> Excerpted passage:
━━━━━━━━━━━━━━━━━━━━
Including clear policy guidelines in the upcoming amendments to the National Electricity Policy, Tariff Policy, and in the final version of NITI Aayog's 2017 Draft National Energy Policy on energy storage can provide a market signal to spur development and direct regulatory authorities to begin implementing targeted regulations. These should address the many services that storage can provide as well as the full range of technologies available.
The Government of India has a number of programs and targets aimed at catalyzing investments and transformation in the energy sector, but none of these include a specific target for energy storage deployment. In some cases, such as India's 450-GW renewable energy targets or auctions for round-the-clock power, energy storage is expected to play a key role in achieving these targets, but there is no accompanying policy or program to stimulate the necessary level of storage investments. The National Mission on Transformative Mobility and Battery Storage aims to coordinate research activities on advanced batteries and establish integrated battery- and cell-manufacturing giga-factories. While the outcomes of this program will likely impact investments in battery storage for grid applications, this primary objective is focused on the needs of the transportation sector rather than the power sector.
There is a growing body of analysis that could be used to inform future targets for utility-scale energy storage. The CEA has identified 96 GW of PSH capacity across 63 sites that could be developed in India. In its Optimal Generation Capacity Mix for 2029–2030, CEA estimates the system could achieve 27 GW (108 GWh) of battery storage and 10 GW of PSH by 2029–2030. The IESA has also released projections for energy storage in its 2019 Energy Storage Systems roadmap for the period 2019–2032. The report found that total demand for storage in grid support could reach 17 GWh by 2022 and 212 GWh by 2032. Total demand for storage across all sectors—including electric vehicles and data centers—could exceed 2,700 GWh. Ongoing efforts to better capture the unique features of energy storage technologies in power sector planning models can further inform policy targets for energy storage. NREL is currently combining our flagship capacity expansion model, ReEDS, with a detailed production cost model of the Indian power system to better understand the techno-economic potential for energy storage in India. The results of this forthcoming work will inform where and when utility-scale energy storage is cost-effective and the drivers for energy storage investments.
India has been promoting greater flexibility in the generation fleet in part to facilitate the integration of renewable energy. CERC amended the electricity grid code to lower the minimum generation threshold for thermal generators from 70% to 55%. This change is expected to reduce renewable curtailment from 3.5% to 1.4% nationwide and reduce operating costs by 0.9%. CEA is currently studying the effects of lowering this threshold further to 40%, which could decrease curtailment further to 0.73%.
India is also expanding its ancillary services offerings. POSOCO piloted the use of secondary reserves to provide AGC, which involves changing generators' outputs based on commands from the NLDC. The end goal is to expand AGC to all generating units for secondary reserves. To improve the speed and accuracy of response, POSOCO introduced another pilot in 2019 for fast tertiary ancillary service comprising 20 hydropower generating stations with faster response times than thermal generators. Adding energy storage to the pilot could be beneficial for enhancing flexibility, as several energy storage technologies have comparable or faster response times.
━━━━━━━━━━━━━━━━━━━━
> Data section:
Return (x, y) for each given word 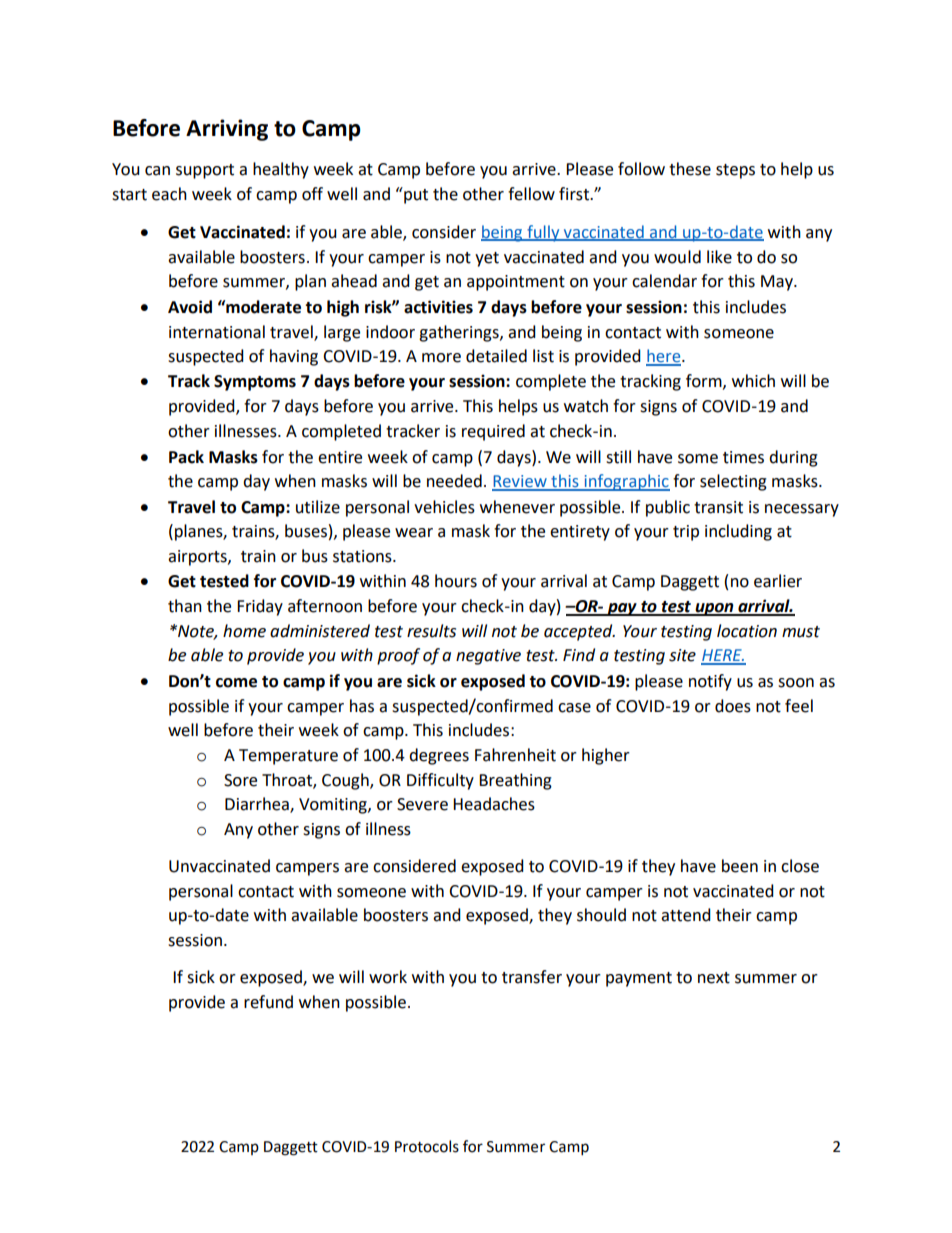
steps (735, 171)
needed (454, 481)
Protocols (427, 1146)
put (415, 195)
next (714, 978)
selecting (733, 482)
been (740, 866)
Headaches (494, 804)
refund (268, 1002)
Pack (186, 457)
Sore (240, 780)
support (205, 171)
━━━━━━━━━━━━━━━━━━━━
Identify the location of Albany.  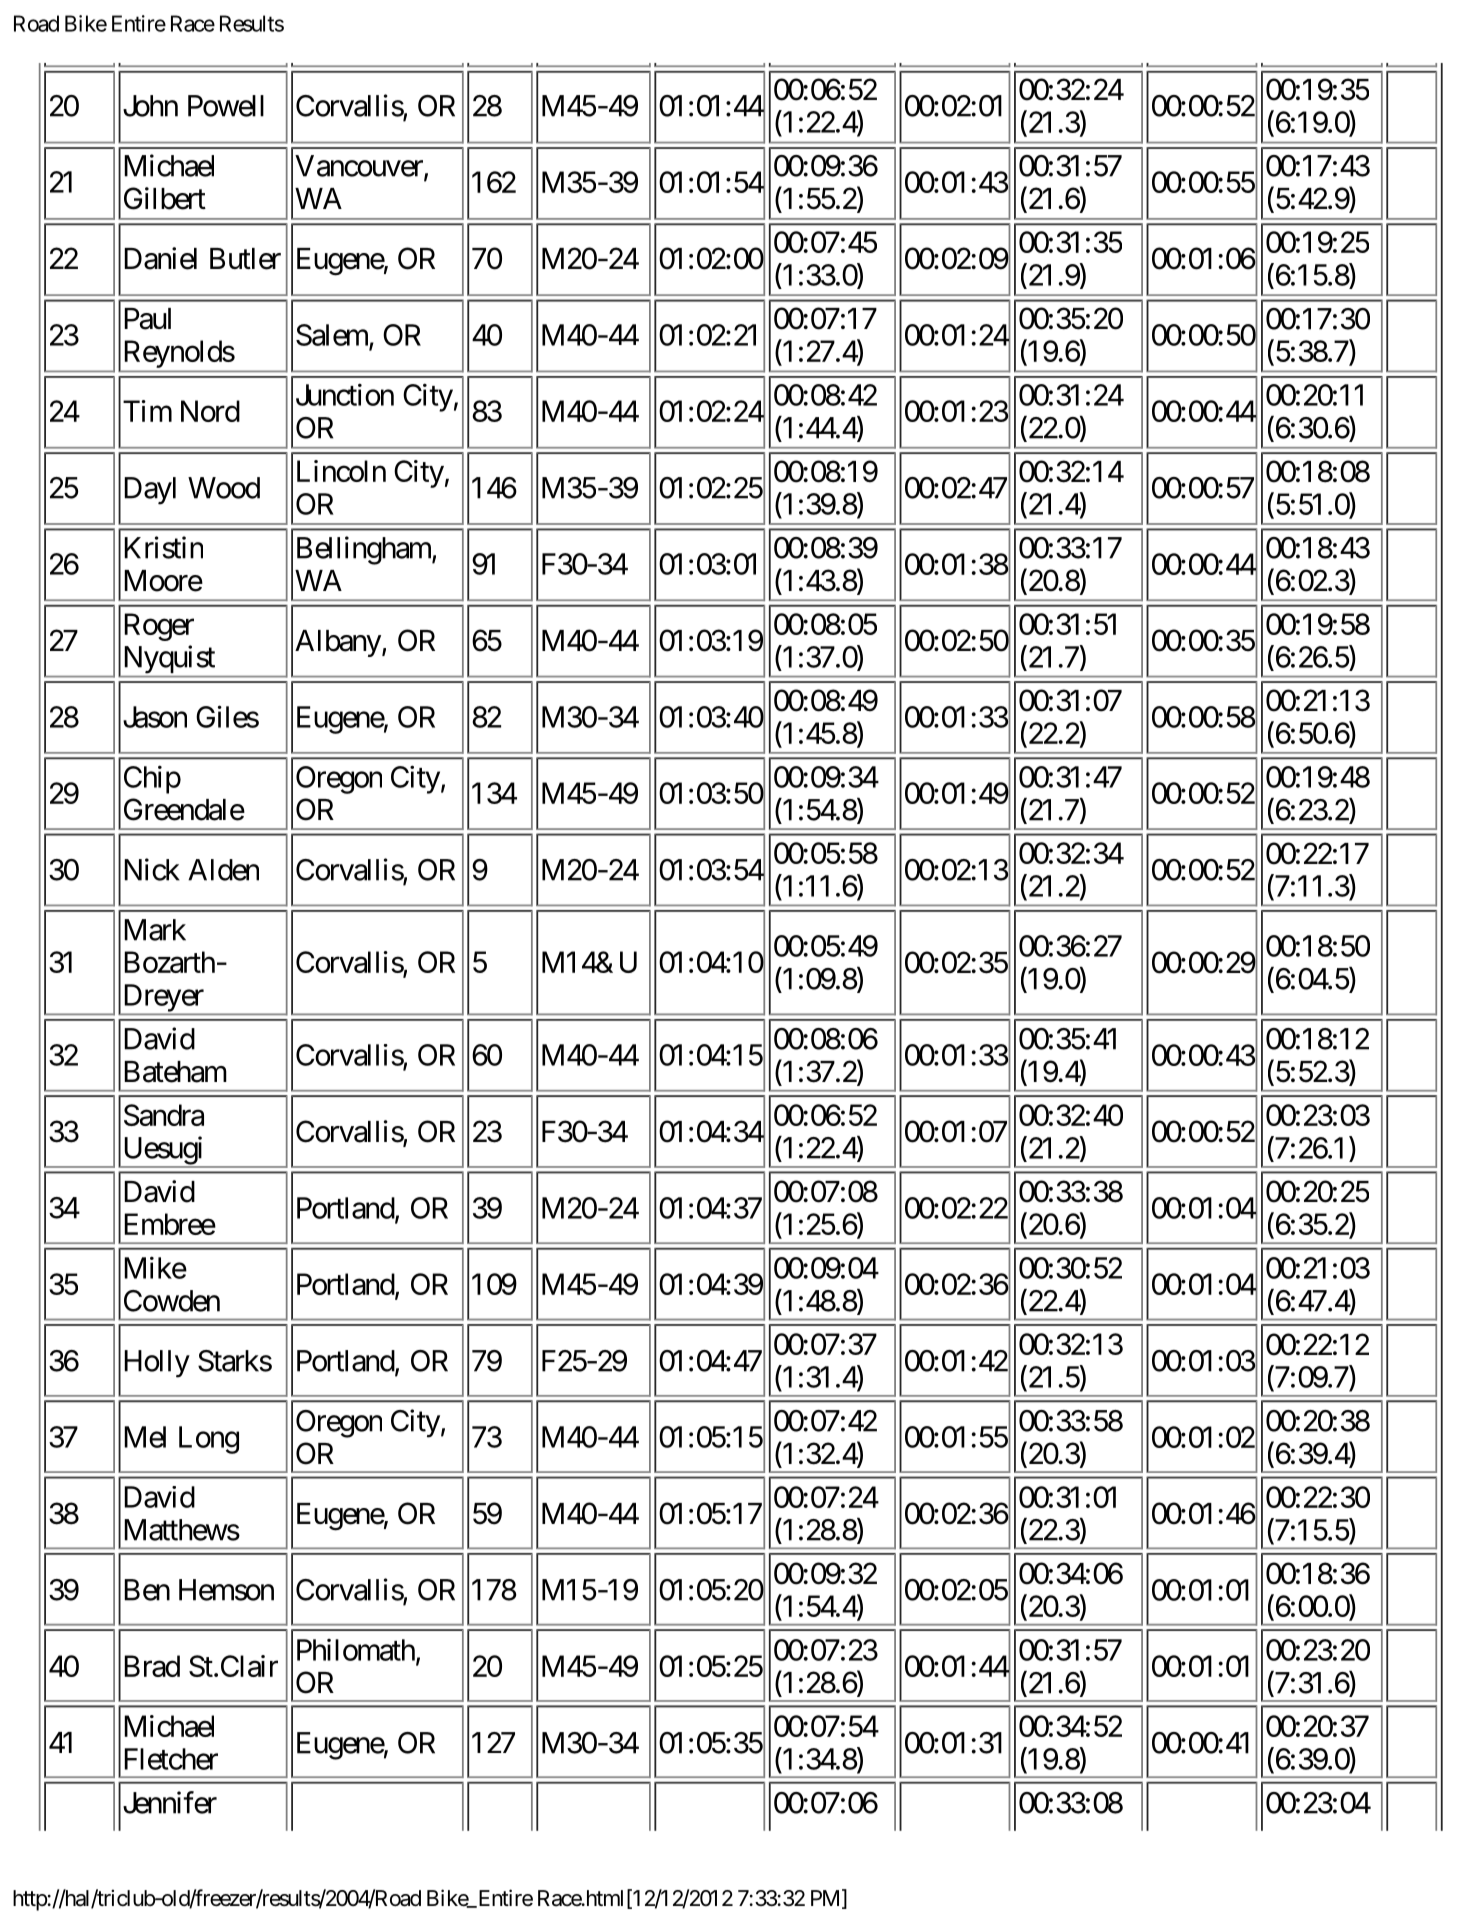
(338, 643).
━━━━━━━━━━━━━━━━━━━━
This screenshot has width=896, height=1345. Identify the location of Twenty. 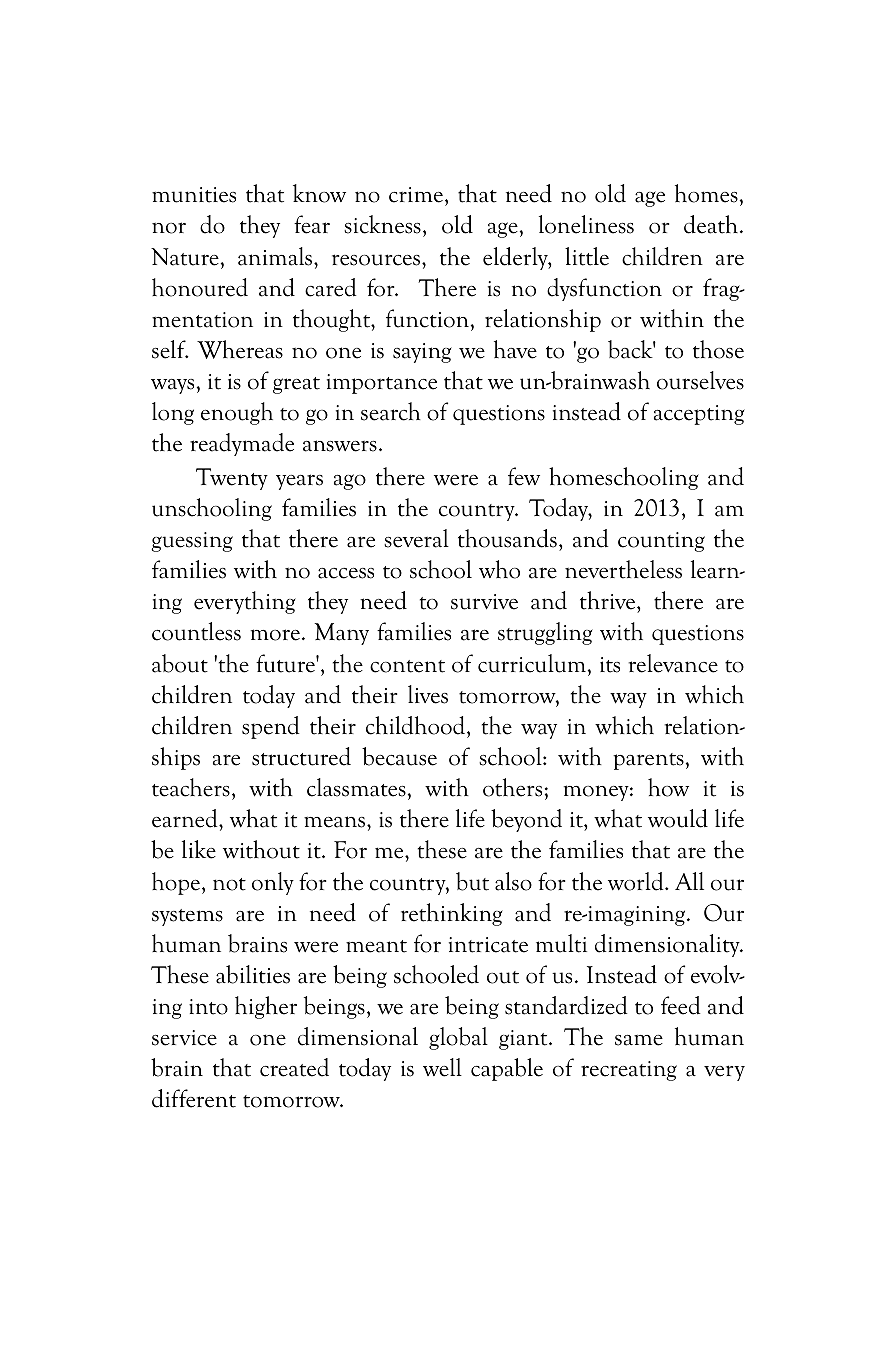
━━━━━━━━━━━━━━━━━━━━
> What is asked:
1. In the energy storage passage, what change did CERC make to the minimum generation threshold for thermal generators?
2. Repeat word for word the part of the energy storage passage that opens with the words containing "India is also" and closes with "faster response times.".
3. List every percentage figure that appears in the energy storage passage.
The items have no connection to the energy storage passage.

> Answers to the exercises:
1. CERC lowered it from 70% to 55%.

2.
India is also expanding its ancillary services offerings. POSOCO piloted the use of secondary reserves to provide AGC, which involves changing generators' outputs based on commands from the NLDC. The end goal is to expand AGC to all generating units for secondary reserves. To improve the speed and accuracy of response, POSOCO introduced another pilot in 2019 for fast tertiary ancillary service comprising 20 hydropower generating stations with faster response times than thermal generators. Adding energy storage to the pilot could be beneficial for enhancing flexibility, as several energy storage technologies have comparable or faster response times.

3. 70%, 55%, 3.5%, 1.4%, 0.9%, 40%, 0.73%